Mimo że pożary nadal niszczą Nową Południową Walię i Północno-Wschodnią Wiktorię, ich skala jest obecnie znacznie mniejsza niż przed miesiącem.
Niezliczeni Australijczycy w ciągu ostatnich kilku miesięcy dali z siebie wszystko, aby powstrzymać szalejące pożary, niezależnie od tego, czy chodziło na ogień, aby odpędzić nadchodzące płomienie, czy przyłączyło się do pomocy humanitarnej dla ludzi i zwierząt w potrzebie.

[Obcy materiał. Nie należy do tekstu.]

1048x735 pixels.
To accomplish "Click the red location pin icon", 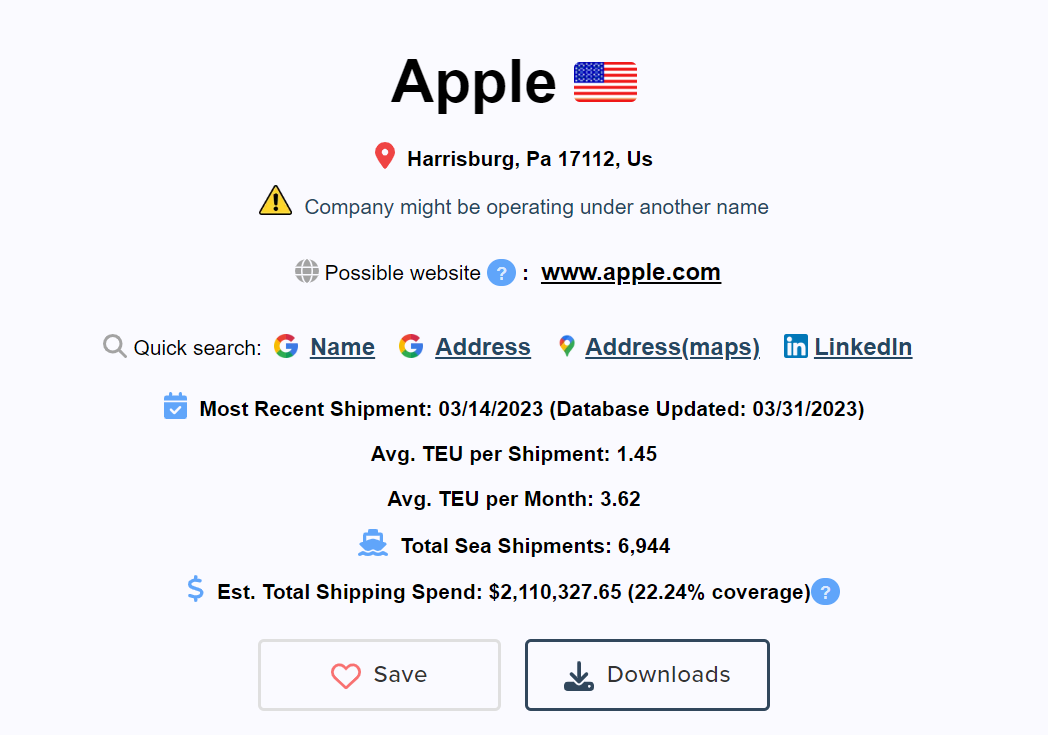I will (384, 156).
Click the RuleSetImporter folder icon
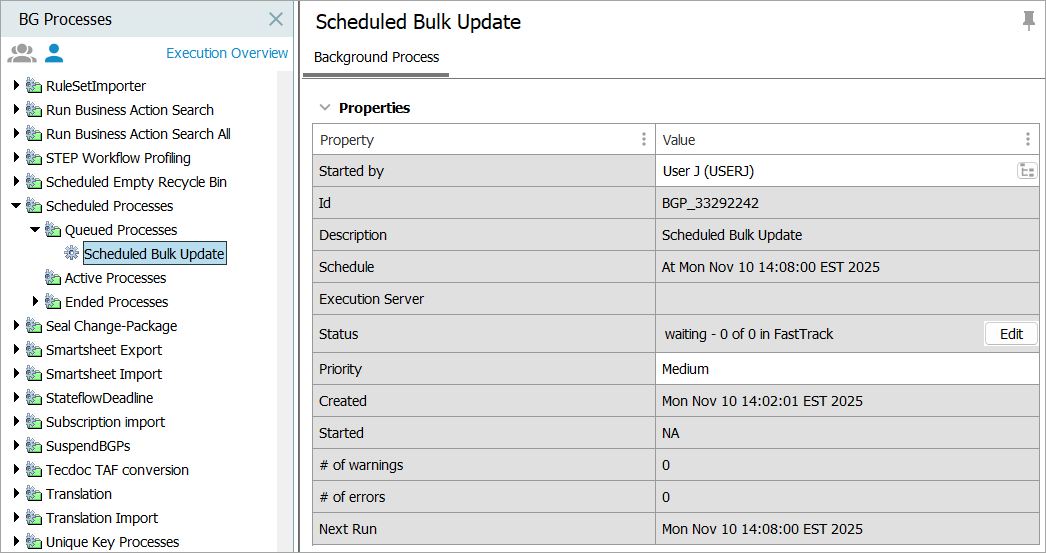This screenshot has width=1046, height=553. (34, 86)
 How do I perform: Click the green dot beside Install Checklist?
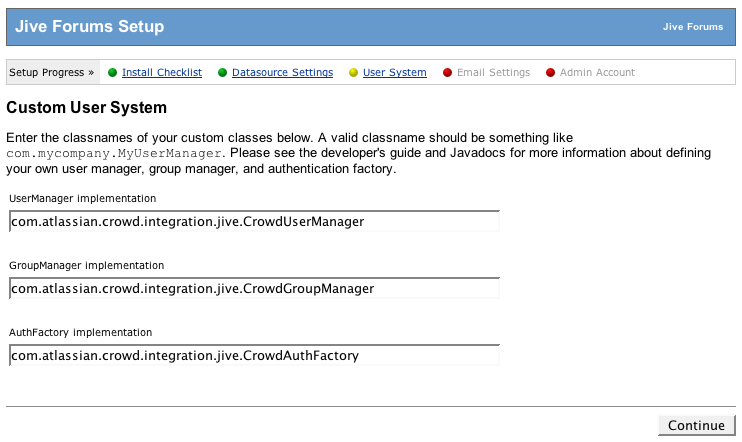pyautogui.click(x=113, y=73)
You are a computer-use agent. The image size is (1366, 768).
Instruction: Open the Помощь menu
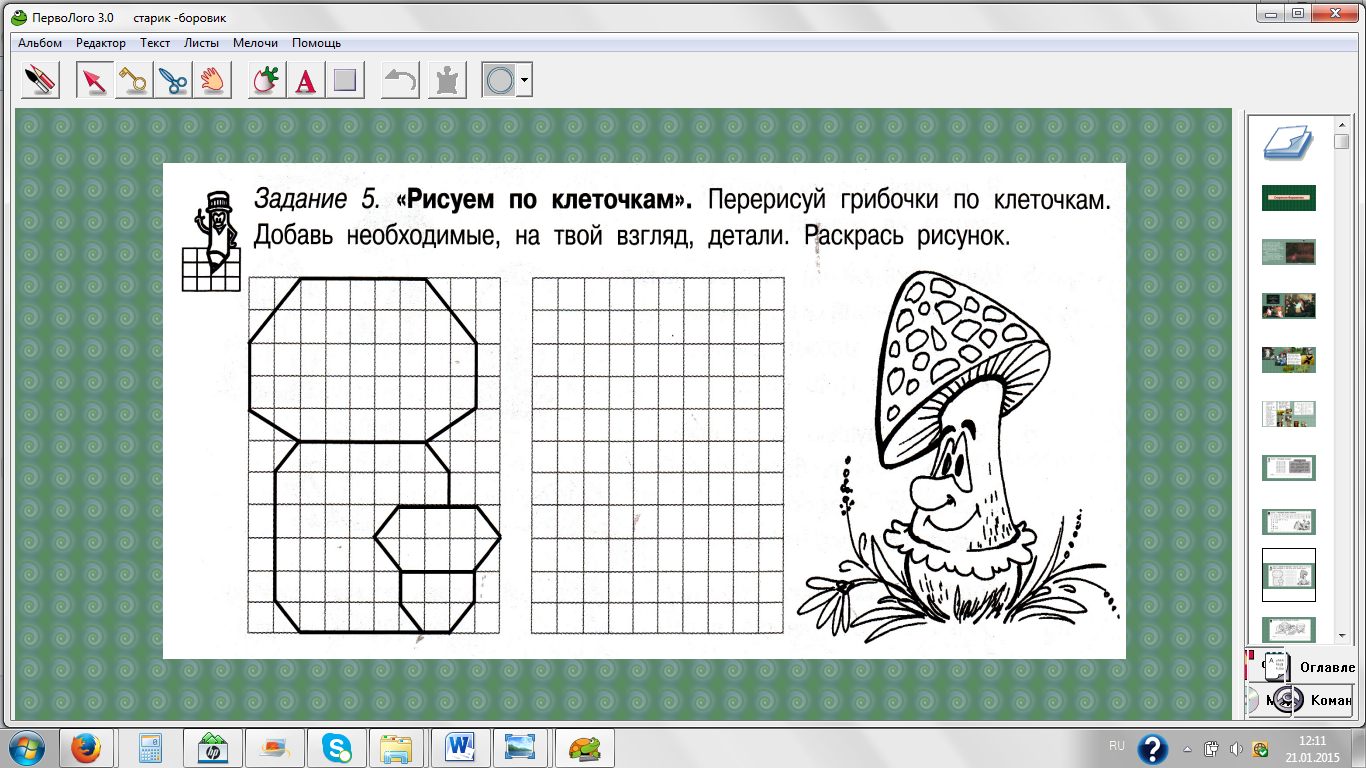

Ostatnio Scott Morrison, premier Australii, wezwał 3000 żołnierzy rezerwowych do pomocy w akcjach gaśniczych i ewakuacyjnych we wschodniej Australii. Podobnie jak wielu innych, pracowali niestrudzenie od wielu dni, a nawet tygodni.
Jednak pomimo otrzymania zasłużonego czasu odpoczynku między zmianami, wielu żołnierzy zaskakująco zdecydowało się na wymianę w czasie wolnym, aby nadal pomagać krajowi w wyjściu z pożarów. Awaryjne Siły Wsparcia 16. Pułku zdobyły ostatnio popularność po tym, jak na ich stronie na Facebooku opublikowano garść zdjęć ich przytulających i karmiących koale.